Alcohol Consumption, Cigarette Smoking, and Familial Breast Cancer Risk

Findings From the Prospective Family Study Cohort (ProF-SC)

Nur Zeinomar; Julia A. Knight; Jeanine M. Genkinger; Kelly-Anne Phillips; Mary B. Daly; Roger L. Milne; Gillian S. Dite; Rebecca D. Kehm; Yuyan Liao; Melissa C. Southey; Wendy K. Chung; Graham G. Giles; Sue-Anne McLachlan; Michael L. Friedlander; Prue C. Weideman; Gord Glendon; Stephanie Nesci; kConFab Investigators; Irene L. Andrulis; Saundra S. Buys; Esther M. John; Robert J. MacInnis; John L. Hopper; Mary Beth Terry


Breast Cancer Res. 2019;21(128) 

In This Article


Alcohol consumption is an established breast cancer (BC) risk factor, with a 7–10% increase in BC risk for each standard alcoholic drink consumed daily (12 fl oz. of beer, 5 fl oz. of wine, or 1.5 fl oz. of hard liquor).[1–6] The association between cigarette smoking and BC risk has been less consistently observed, but the current weight of evidence points to a modest association.[7–9] A recent meta-analysis of 49 epidemiologic studies reported an 11% increase in BC risk for current smokers (RR 1.11, 95% CI 1.06–1.16), compared with never smokers.[9] Since alcohol is an established and modest risk factor for BC, concerns of residual confounding by alcohol consumption when examining the association of smoking with BC risk have been raised.[2] Some evidence points more to synergy between the two risk factors. For example, in a pooled analysis of 14 cohorts that stratified by amount of alcohol intake, the elevated BC risk associated with being a current smoker compared with non-current smokers was only observed for women who consumed alcohol.[8]

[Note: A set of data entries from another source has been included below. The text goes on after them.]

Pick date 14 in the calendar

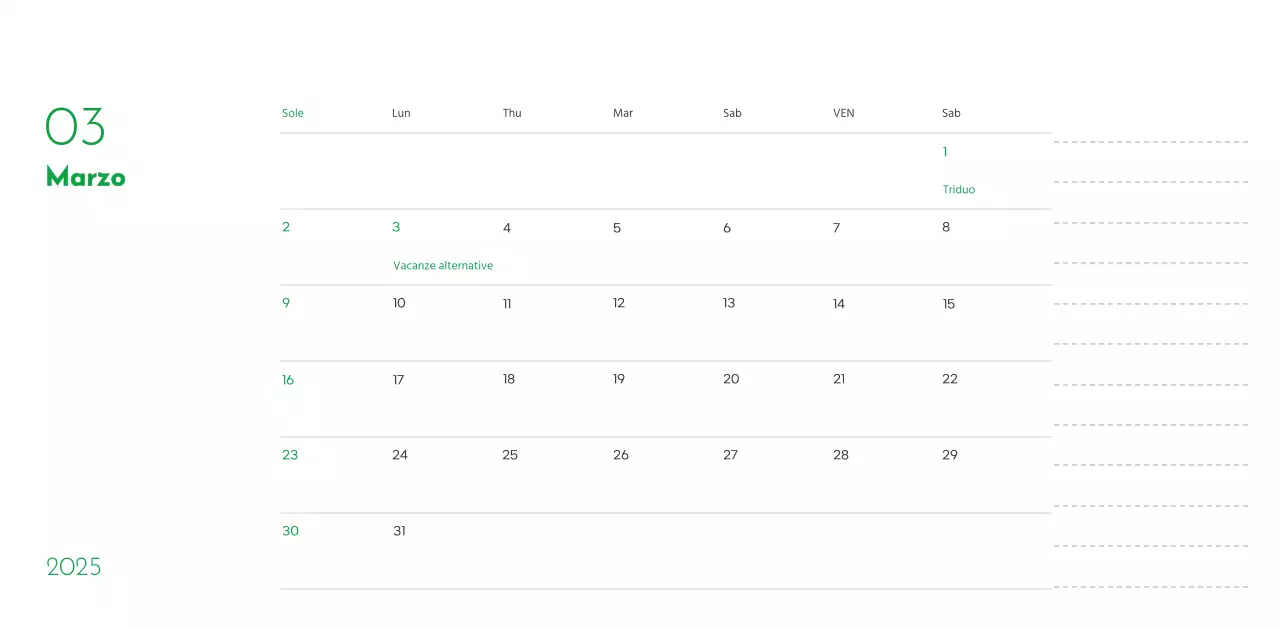[838, 304]
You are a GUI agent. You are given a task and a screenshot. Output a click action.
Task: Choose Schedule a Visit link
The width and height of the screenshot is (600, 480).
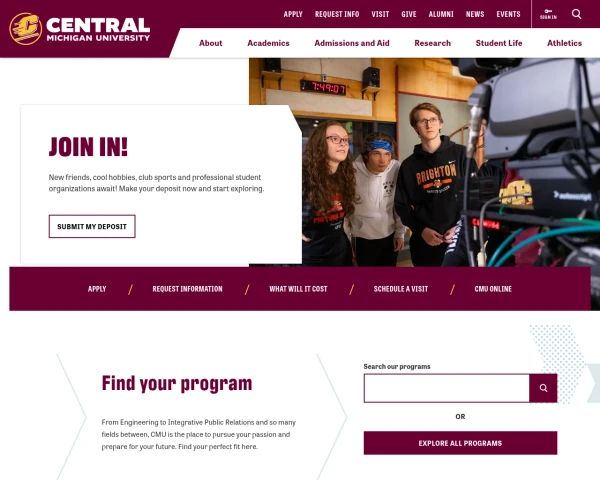click(x=401, y=289)
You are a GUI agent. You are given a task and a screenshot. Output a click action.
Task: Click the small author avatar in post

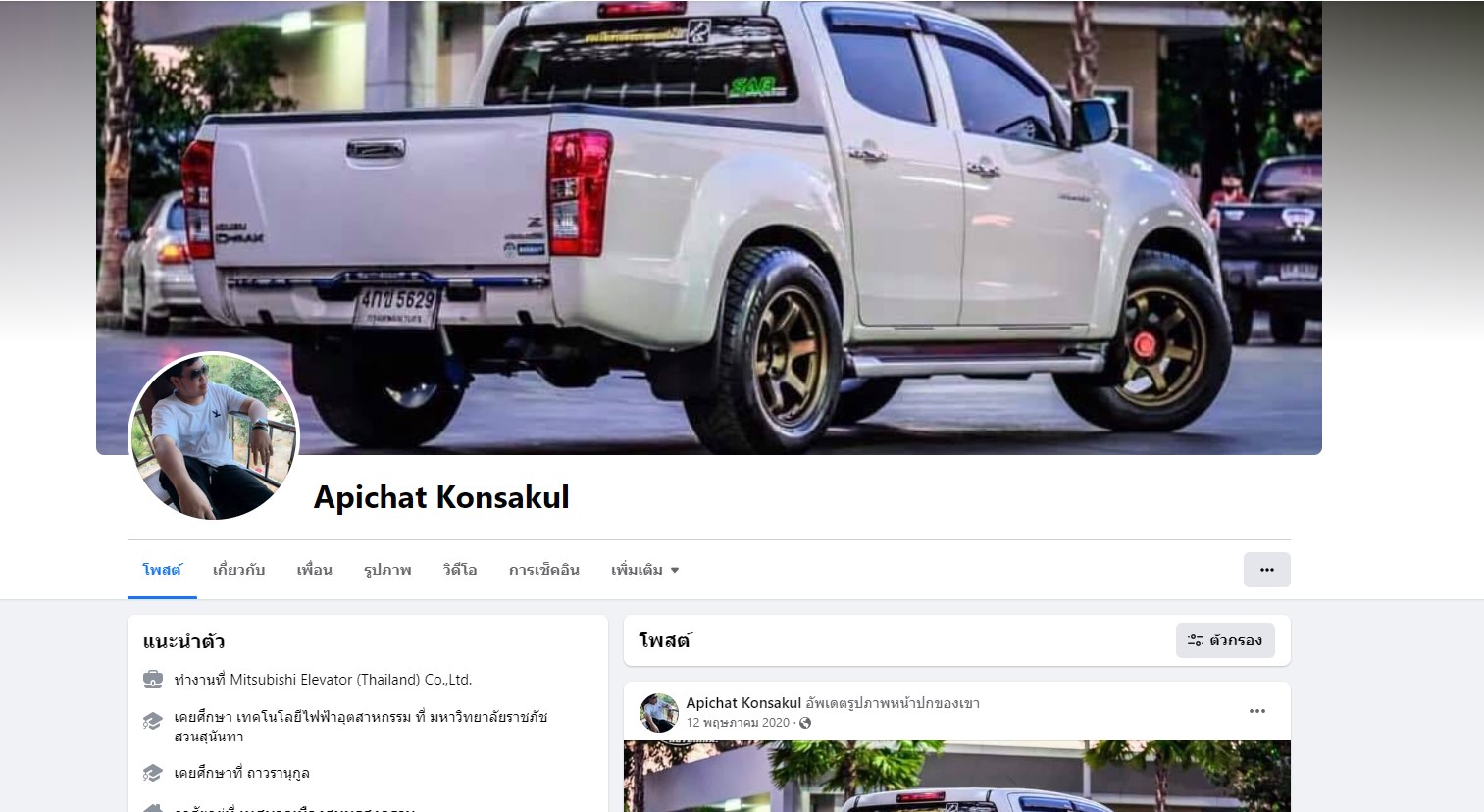pos(659,713)
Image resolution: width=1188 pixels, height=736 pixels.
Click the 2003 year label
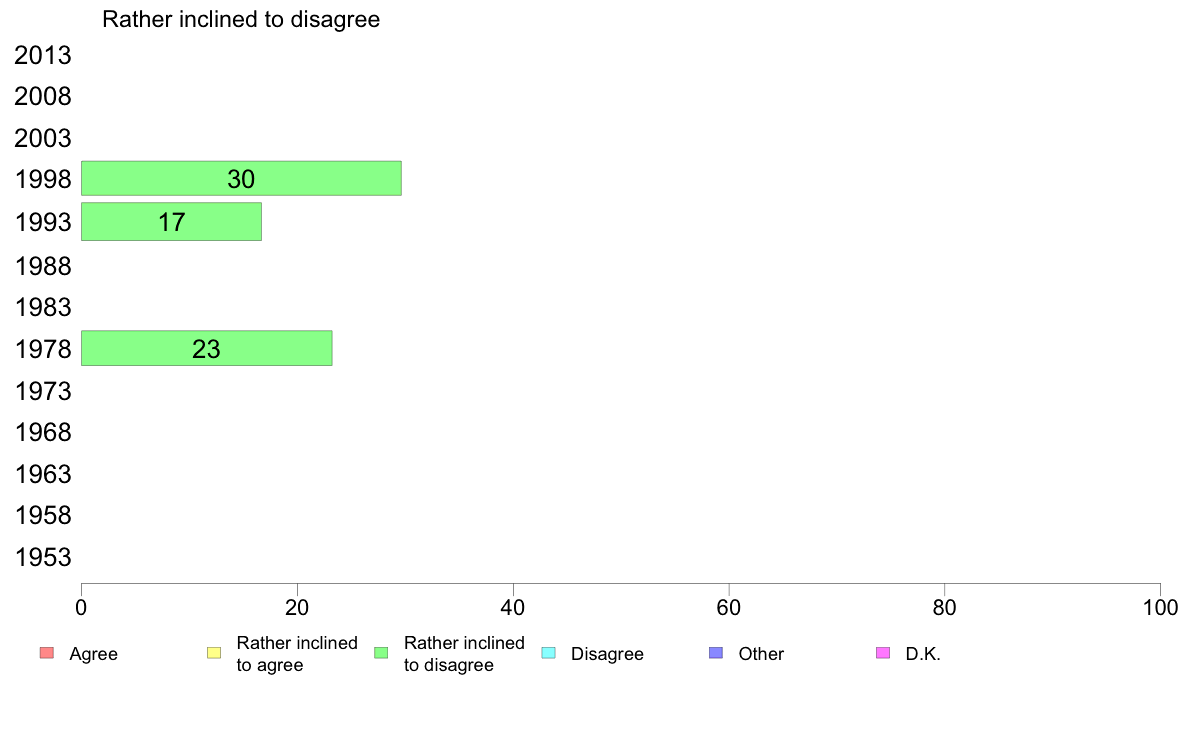(x=42, y=139)
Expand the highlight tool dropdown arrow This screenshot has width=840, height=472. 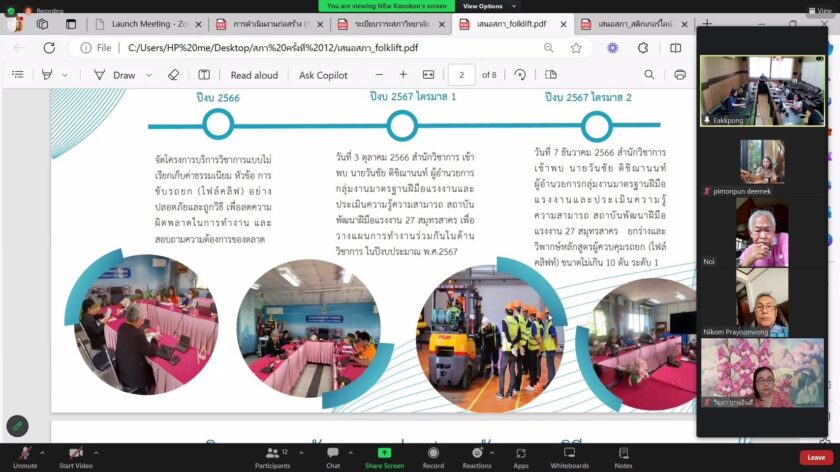click(x=65, y=75)
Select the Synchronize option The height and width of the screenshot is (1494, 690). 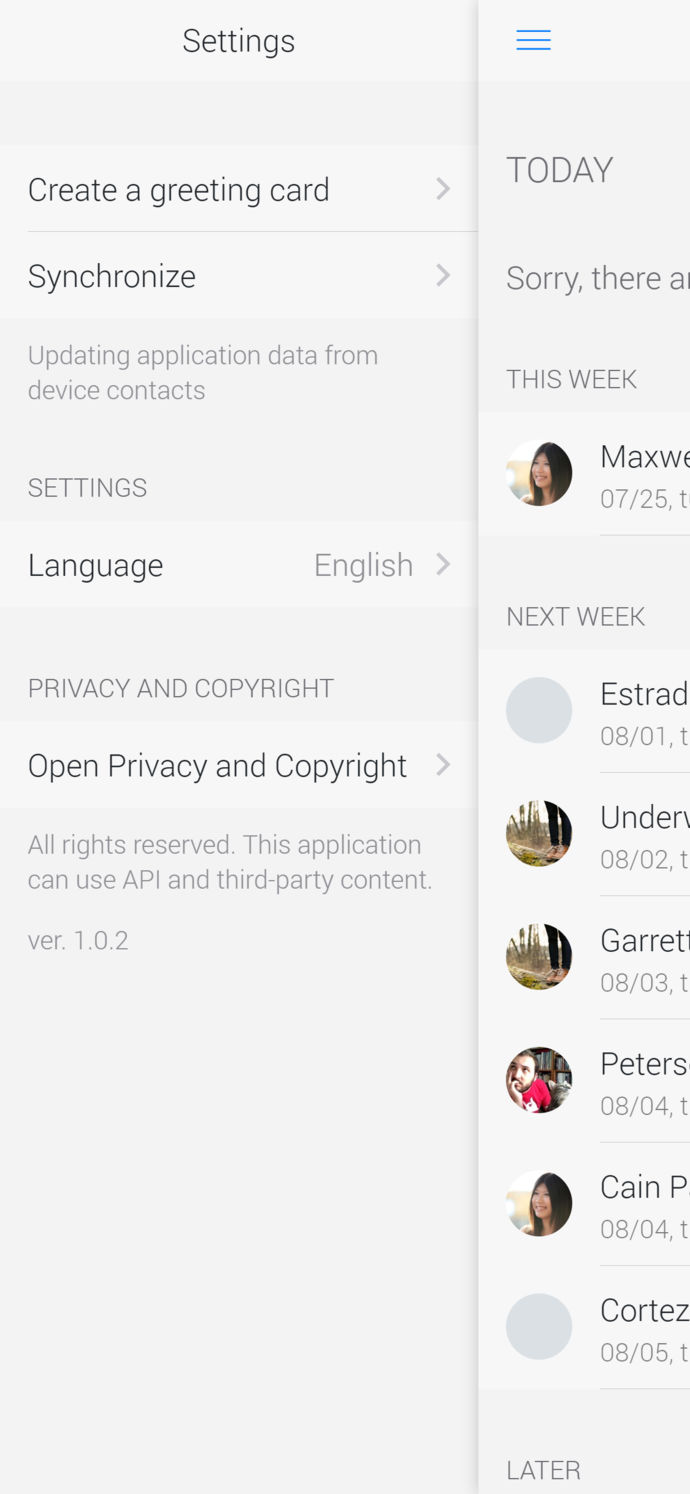239,276
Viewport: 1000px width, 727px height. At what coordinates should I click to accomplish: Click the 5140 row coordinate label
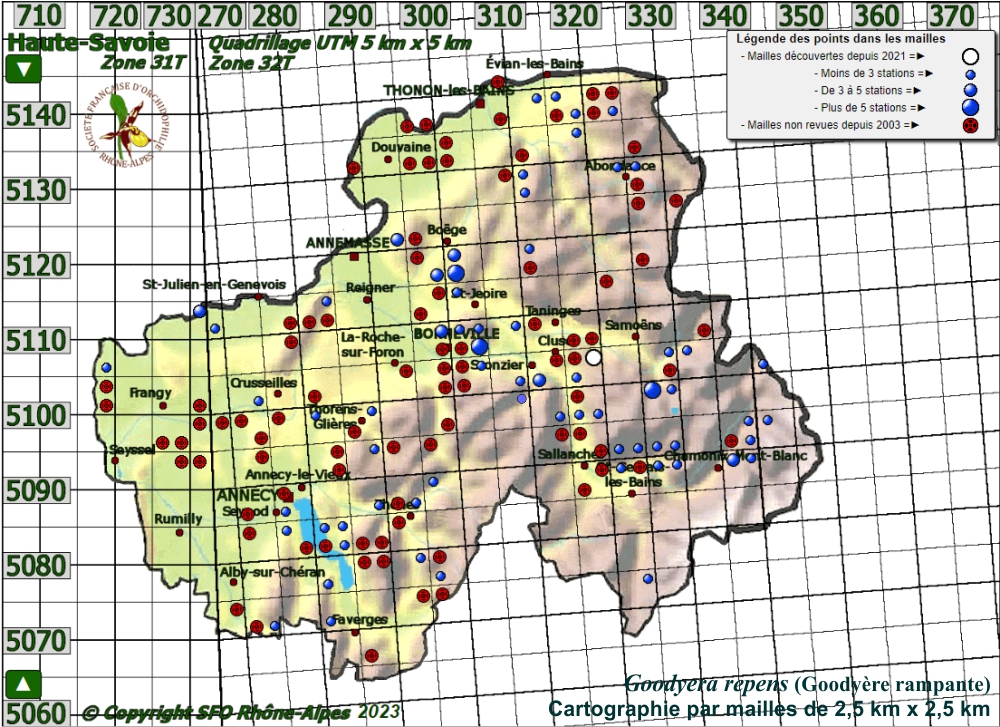click(37, 115)
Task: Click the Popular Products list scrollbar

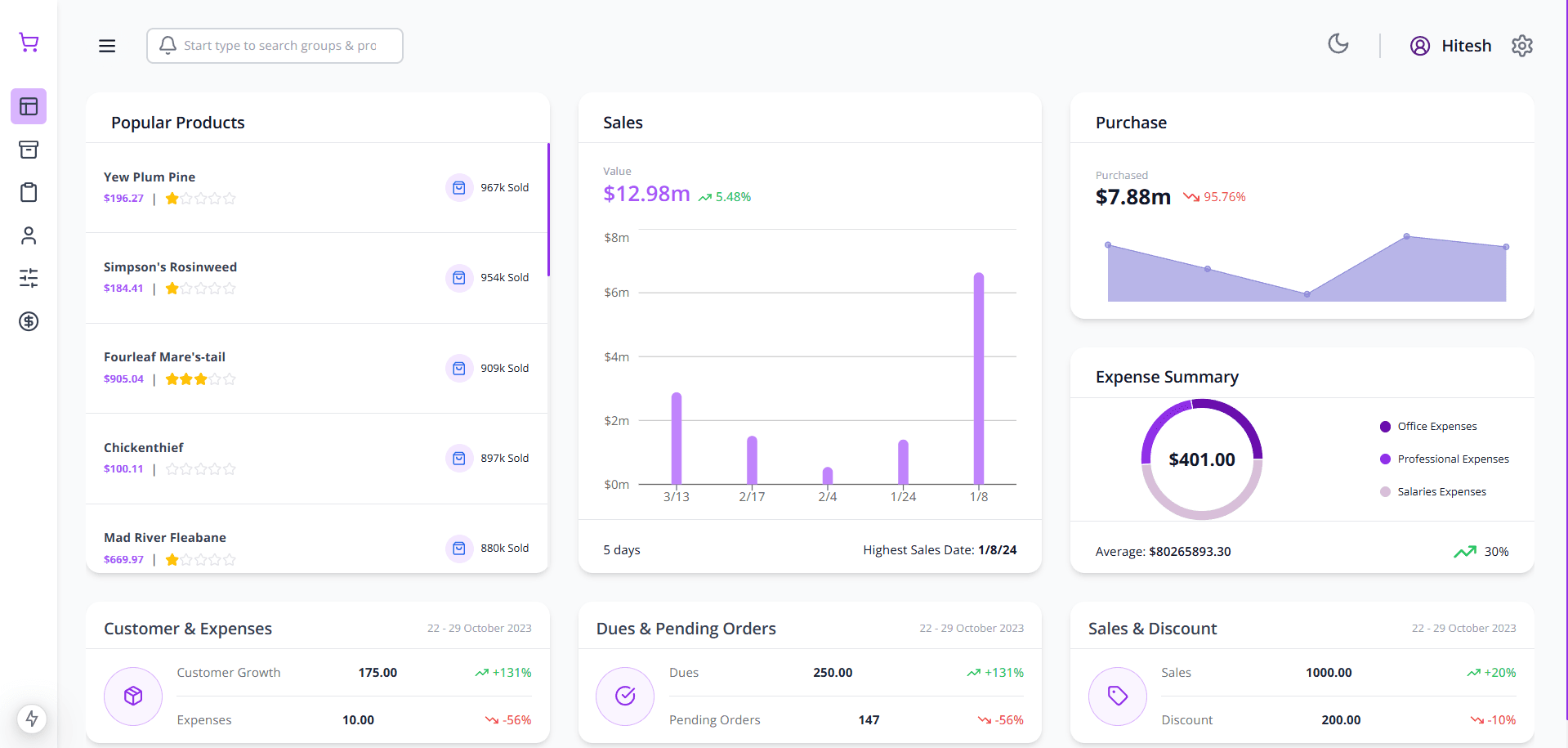Action: pos(548,210)
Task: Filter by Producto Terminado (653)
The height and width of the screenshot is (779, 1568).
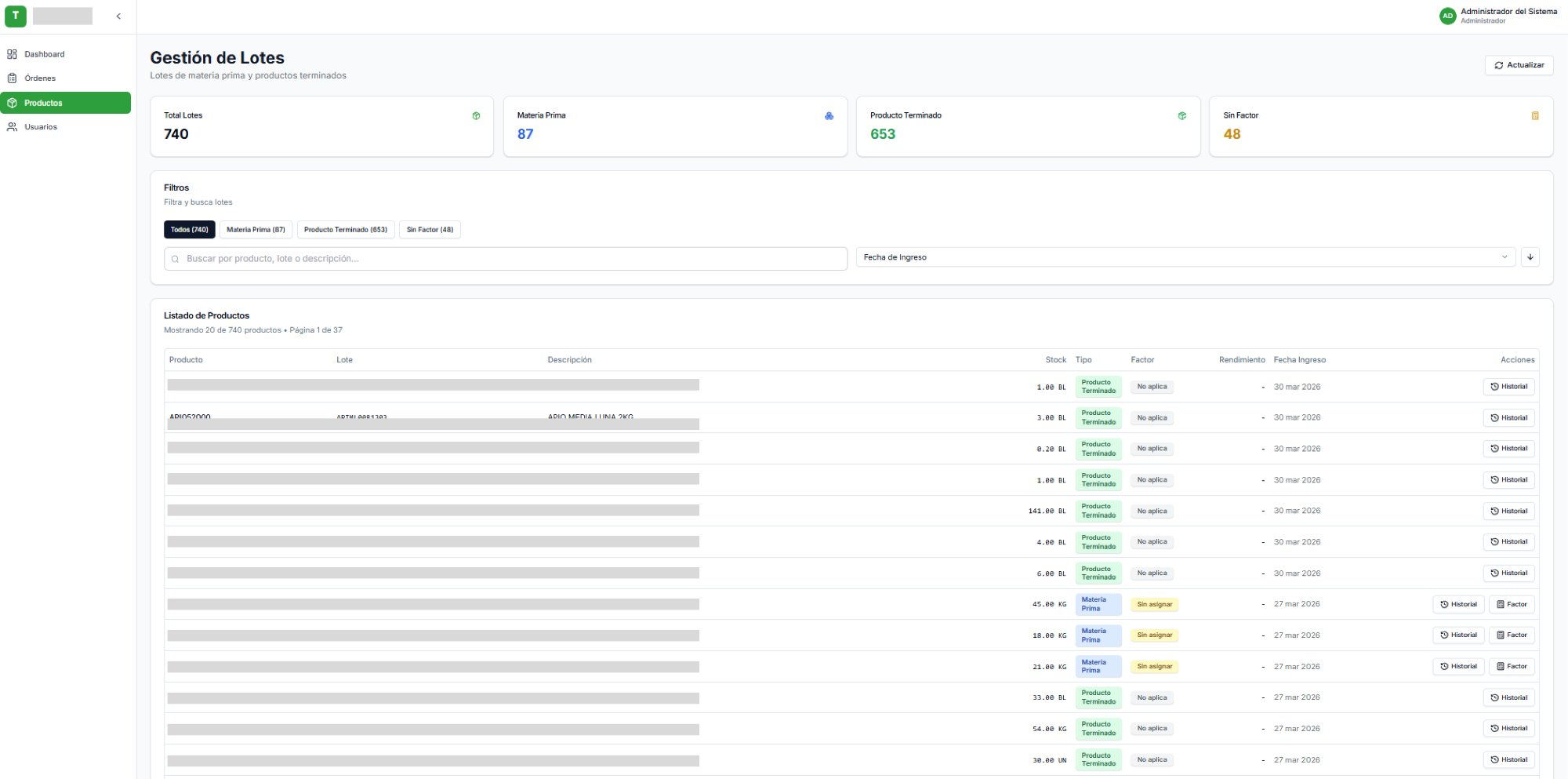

The majority of epidemiological evidence has been collected from women at general population risk and has included few high-risk women; few studies have examined these modifiable factors for women across the spectrum of absolute BC risk. In the limited number of prospective studies with adequate sample size, no clear association between alcohol consumption and BC risk has been observed in BRCA1 or BRCA2 mutation carriers (for review see[10]). A recent prospective study of mutation carriers reported weak evidence of increased BC risk for current smokers compared with never smokers (HR 1.28; 95% CI 1.00–1.64).[11]

Estimates of relative risks from cohorts with large variation in absolute BC risk are important to understand associations with modifiable factors on an absolute risk scale.[12] For example, we have found that several risk factors for BC do not vary by FRP (tested as multiplicative interactions) including benign breast disease and high body mass index (BMI), which is important to highlight because it means that on an absolute level, women at higher BC risk may benefit more from the relative risk reductions.[13–16] Of the few studies that have examined interaction between BC family history and either alcohol consumption or cigarette smoking, three have suggested similar associations regardless of family history,[17–19] while others found a lack of associations with smoking or alcohol for women with primarily a first-degree BC family history.[4,20–22] These studies, however, were limited in evaluating interaction with BC family history, as only a small proportion (4–13%) of participants had a family history.[18,19,21] Additionally, most studies only examined family history as a binary construct (yes/no) and did not examine modification of risk across the spectrum of absolute BC risk. Thus, evidence from prospective cohorts with sufficient statistical power to examine the association of modifiable exposures across the spectrum is essential and an important first step in developing appropriate clinical recommendations for women across the risk spectrum, and particularly for women at the higher end of the risk spectrum who may only be given clinical advice on modifiable factors based on average risk women and/or not advised at all. We examined whether cigarette smoking and alcohol consumption were associated with BC risk in women across the spectrum of absolute familial risk, using a prospective cohort enriched for women at familial or genetic risk.